The data firm, a sister company of Restaurant Business, has revised down its sales expectations by 1.5 percentage points. Can a value war bring some of that traffic back?
Burger King
Burger King and other fast-food chains are expected to fight a value war this summer. | Photo: Shutterstock.

How bad has the year started off for restaurants? Bad enough to cost the industry about 1.5% of its sales, at least according to one projection.

Technomic, the data and analytics firm and sister company of Restaurant Business, has revised downward its restaurant sales forecast for the year.

After initially expecting a 5.3% increase in sales for 2024, the firm now expects a 3.8% increase, a downward revision of 1.5 percentage points.

Blame high prices and weak traffic.

“I think restaurants have been taking up pricing and consumers have pushed back,” Technomic Managing Principal Joe Pawlak said. “We just can’t do it anymore. We’re cutting back frequency. We’re also looking at our total spend, and maybe we’re not buying that carbonated soft drink along with our meal.”

Technomic projects that prices will increase 3.7% this year, meaning it now barely expects restaurant sales to keep pace with price hikes.

Even that may not say everything, because the industry has continued to build more new restaurants than it is closing. So even a below-average rate of 1% unit growth would mean a typical restaurant loses nearly 1% of its customers.

Technomic re-examines its forecast quarterly and revisions are not uncommon. But Pawlak said this level of revision is unusual and suggests a change in consumer behavior that was not expected at the beginning of the year.

That shows where the business suddenly finds itself. “We’ve taken it down because our traffic assumptions have gone down,” Pawlak said. Several restaurant chains have reported weak traffic.  

Some chains, like Wingstop, Chipotle and Sweetgreen, are attracting more customers. But most are losing them, a decline that began midway through 2023 and appears to have worsened so far in 2024.

Part of that is weather, as chains like Cava and Portillo’s have noted.

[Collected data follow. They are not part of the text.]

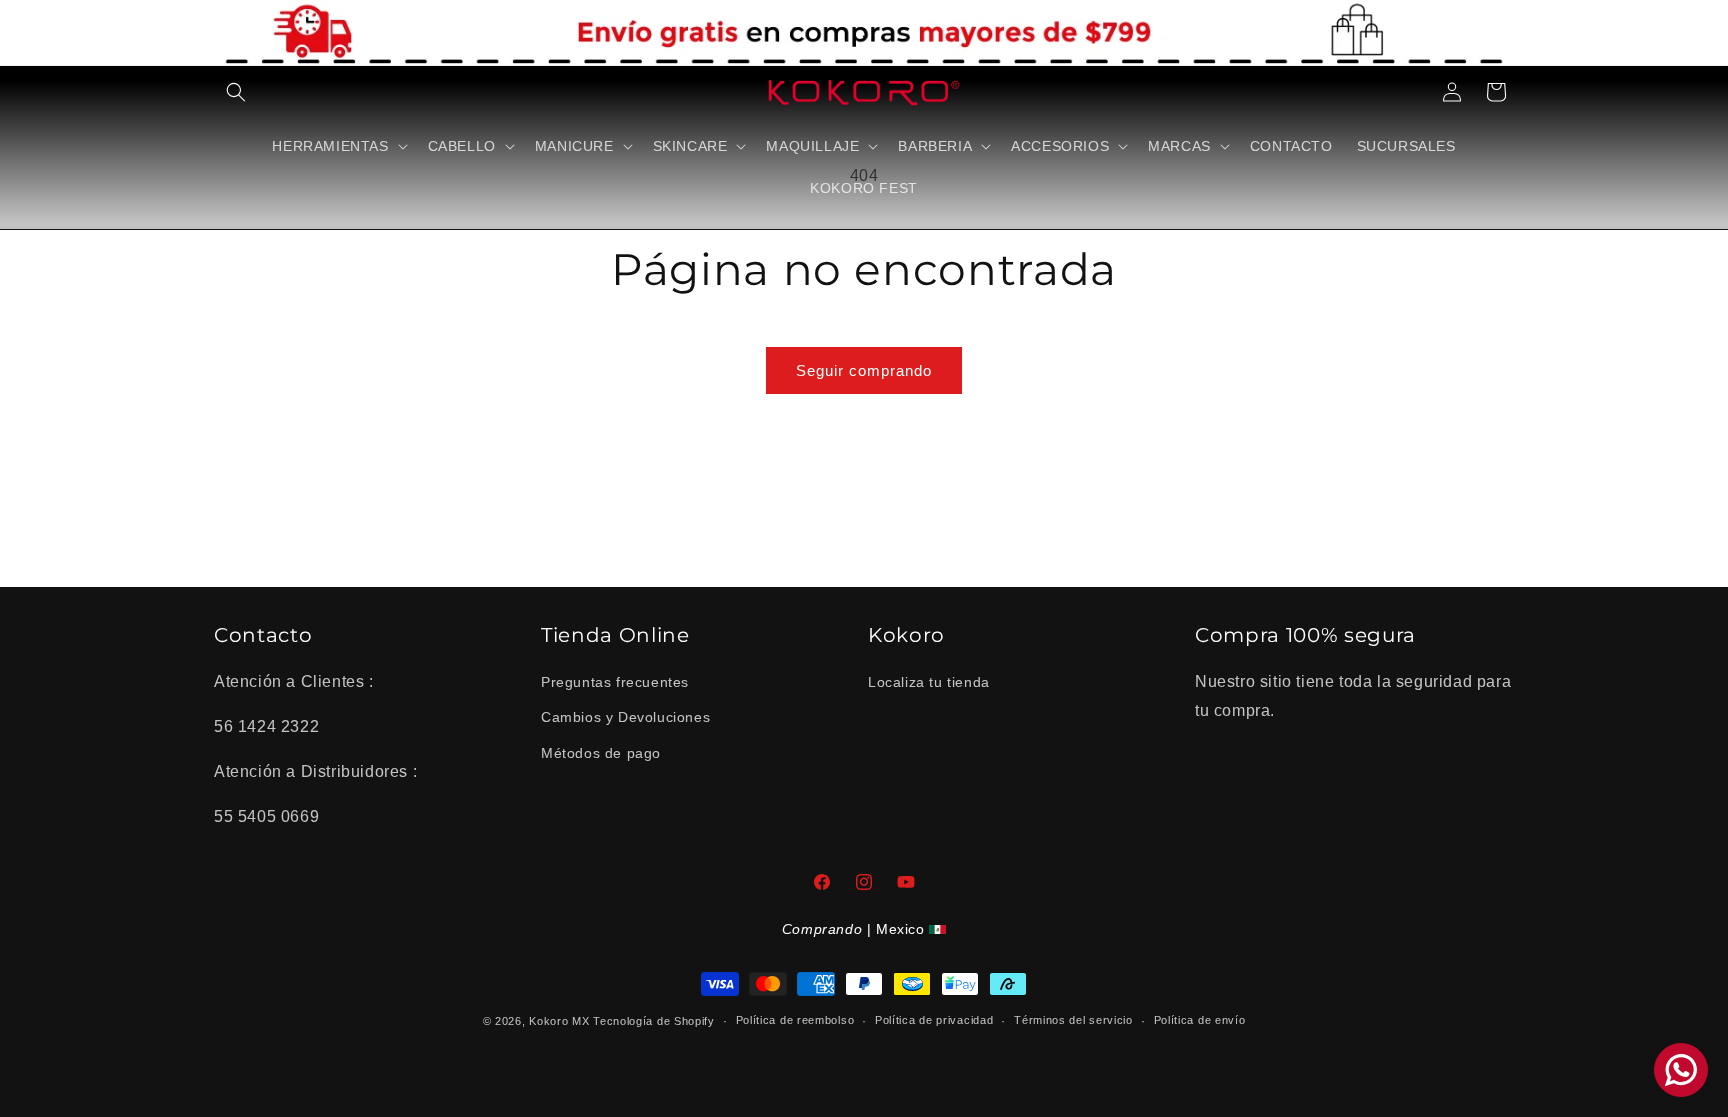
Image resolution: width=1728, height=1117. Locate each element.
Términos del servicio (1073, 1020)
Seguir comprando (864, 370)
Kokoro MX (559, 1021)
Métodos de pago (601, 753)
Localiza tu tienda (929, 682)
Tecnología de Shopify (654, 1021)
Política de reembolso (795, 1020)
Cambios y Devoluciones (625, 717)
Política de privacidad (934, 1020)
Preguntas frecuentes (615, 682)
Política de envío (1200, 1020)
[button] (236, 92)
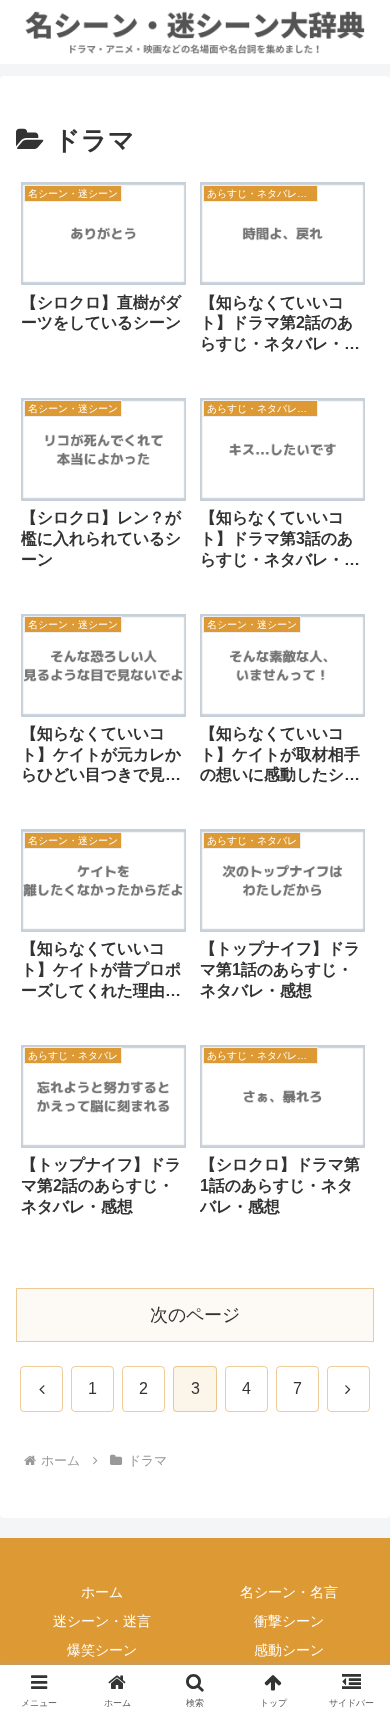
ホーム (102, 1592)
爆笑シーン (102, 1650)
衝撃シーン (289, 1621)
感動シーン (289, 1650)
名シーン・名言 (289, 1592)
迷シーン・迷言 (102, 1621)
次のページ (195, 1315)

But much of the fast-food sector has lost customers to grocery stores, a “trading out” phenomenon first identified by McDonald’s in February.

Walmart in particular has stated that it is getting restaurant customers looking for value. Many are actively lowering prices.

Nearly 80% of Americans now believe fast food to be a “luxury,” according to a Lending Tree survey.

Convenience stores such as EG America are also running value meals with the hope of attracting budget-conscious consumers.

Restaurant chains are already jumping on that bandwagon. Wendy’s has introduced a $3 breakfast bundled meal and Jack in the Box is running value offers at $4. McDonald’s plans a $5 value meal later this month while Burger King expects to respond in kind with another version of its $5 Your Way Meal.

(Check out RB's special report on the oncoming value war.)

Arby’s this week has brought back its 5 for $5 roast beef sandwiches offer, one of the most popular discounts in the chain’s history.

Technomic does expect that value war to bring back some traffic toward the end of 2024. “We think there’s going to be a big push that always brings in traffic,” Pawlak said.

It’s worth noting that, despite the challenges, the industry is still expecting growth this year. It’s rare for restaurants to actually lose sales. And 3.8% growth this year would be similar to industry growth rates between 2016 and 2019, just before the pandemic.

And, despite all the handwringing about fast-food prices, it will be full-service chains that bear the brunt of the current turndown. Technomic expects fast-casual sales to grow 6.4% this year. Quick-service restaurants are expected to grow 4.6%, both of which are firmly above inflationary levels.

Casual-dining chains, on the other hand, are expected to grow sales by 2% while family-dining or “midscale” restaurants are expected to grow 1.6%. Fine dining sales are expected to grow by 3.2%.

In other words, the challenging year will once again shift more sales away from full-service restaurants to limited-service brands.